AIM:
Continue the class 11 physics notes on rotational motion below, picking up right after their last line.

## start TEXT PASSAGE

Rotational Motion - Class 11 Physics

Rotational Motion

Overview: Study of systems of particles and rigid bodies rotating about a fixed axis. Key concepts: Centre of Mass, Torque, and Moment of Inertia.

1. Centre of Mass (CM)

A point where the entire mass of the system is supposed to be concentrated.

Two Particle System

R_CM = (m₁r₁ + m₂r₂) / (m₁ + m₂)

Motion of CM

The CM moves as if the resultant external force acts on it.

F_ext = M a_CM

Momentum Conservation: If F_ext = 0, P_system = constant (CM moves with constant velocity).

2. Rotational Variables

Torque (τ): The turning effect of force. τ = r × F (Vector Product).
Angular Momentum (L): Moment of linear momentum. L = r × p.
Relation: τ = dL/dt.

Conservation of Angular Momentum

If external torque is zero, angular momentum L is conserved.

L = Iω = constant

3. Moment of Inertia (I)

The property of a body to oppose change in rotational motion. Analogous to Mass in linear motion.

I = ∑ m_i r_i²

Radius of Gyration (k)

The distance from axis where if whole mass is placed, I remains same.

I = Mk²

Theorems

Parallel Axis: I = I_CM + Md²
Perpendicular Axis: I_z = I_x + I_y (Planar laminas only)

4. Equations of Rotational Motion

For constant angular acceleration α:

ω = ω₀ + αt

θ = ω₀t + ½αt²

ω² = ω₀² + 2αθ

5. Dynamics of Rigid Bodies

Equilibrium

Translational Equilibrium: ∑ F_ext = 0
Rotational Equilibrium: ∑ τ_ext = 0

Rotation about Fixed Axis

τ = I α

Kinetic Energy: K = ½ I ω²

Rolling Motion: Combination of Translation and Rotation.

K_total = ½mv² + ½Iω²

Numericals - Rotational Motion

Numericals

Centre of Mass

Q1. Two particles of mass 1kg and 2kg are located at x=0 and x=3m respectively. Find position of Centre of Mass.

m1=1kg, x1=0; m2=2kg, x2=3

X_CM = (m1x1 + m2x2) / (m1 + m2)

X_CM = (1×0 + 2×3) / (1 + 2)

X_CM = 6 / 3

X_CM = 2 m

Torque Calculation

Q2. Find the torque of a force F = 3i + 4j acting at a point r = 2i?

## end TEXT PASSAGE
## start DATASET EXTRACT

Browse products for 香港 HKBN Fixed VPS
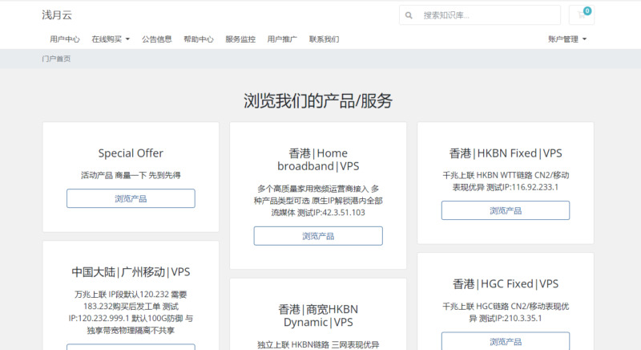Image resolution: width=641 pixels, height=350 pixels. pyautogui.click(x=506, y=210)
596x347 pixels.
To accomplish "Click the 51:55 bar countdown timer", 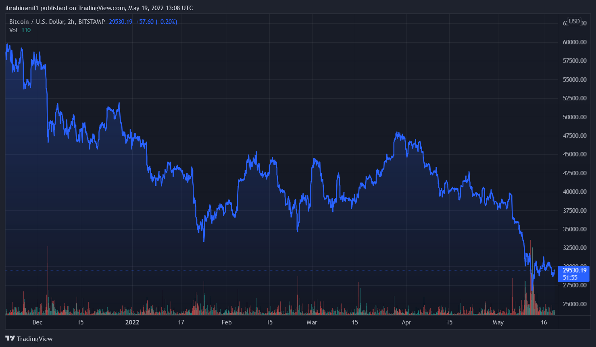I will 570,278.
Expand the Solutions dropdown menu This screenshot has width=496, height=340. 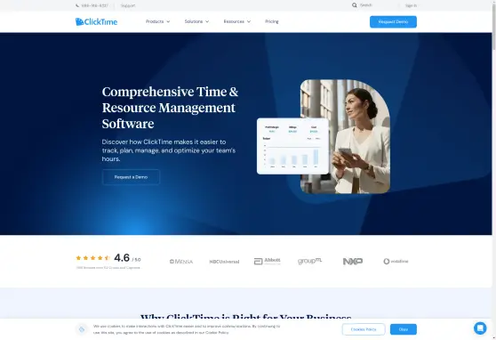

## end DATASET EXTRACT

RESPONSE FOR THIS EXERCISE:
τ = r × F

τ = (2i) × (3i + 4j)

τ = 6(i×i) + 8(i×j)

τ = 0 + 8k

τ = 8k Nm

Angular Momentum Conservation

Q3. A disc rotates at 10 rad/s. A small mass is dropped gently on it, doubling its moment of inertia. New angular speed?

External torque = 0 → L = constant

I₁ω₁ = I₂ω₂

I(10) = (2I)ω₂

10I = 2Iω₂

ω₂ = 5 rad/s

Moment of Inertia

Q4. Calculate Moment of Inertia of a solid sphere of mass 5kg and radius 0.2m about its diameter.

m = 5 kg, R = 0.2 m

I = (2/5)MR²

I = 0.4 × 5 × (0.2)²

I = 2 × 0.04

I = 0.08 kg m²

Rotational Kinetic Energy

Q5. A flywheel has MI = 100 kg m² rotating at 20 rad/s. Find Kinetic Energy.

K = ½Iω²

K = 0.5 × 100 × (20)²

K = 50 × 400

K = 20,000 J = 20 kJ

Rotational Kinematics

Q6. A fan accelerates from rest to 400 rad/s in 20 seconds. Find angular acceleration.

ω = ω₀ + αt

400 = 0 + α(20)

α = 400 / 20

α = 20 rad/s²

Rolling Motion

Q7. A ring rolls without slipping. What fraction of its Total Kinetic Energy is Rotational?

K_trans = ½mv²

K_rot = ½Iω² = ½(mR²)(v/R)² = ½mv²

Basically K_rot = K_trans for Ring

Total K = K_trans + K_rot = mv²

Fraction = K_rot / K_total = 0.5 (or 50%)

Perpendicular Axis Theorem

Q8. MI of a ring about an axis tangential and in plane? (Given MI about diameter = MR²/2)

Using Parallel Axis Theorem

I_tan = I_dia + MR²

I_tan = ½MR² + 1MR²

I_tan = (3/2) MR²

Torque Power

Q9. An engine delivers 30kW power at 300 rad/s. Calculate torque.

P = τω

30000 = τ × 300

τ = 30000 / 300

τ = 100 Nm

Ladder Problem

Q10. A 10m ladder stands against a wall with bottom 6m away. If CoM is at midpoint, find its height from ground.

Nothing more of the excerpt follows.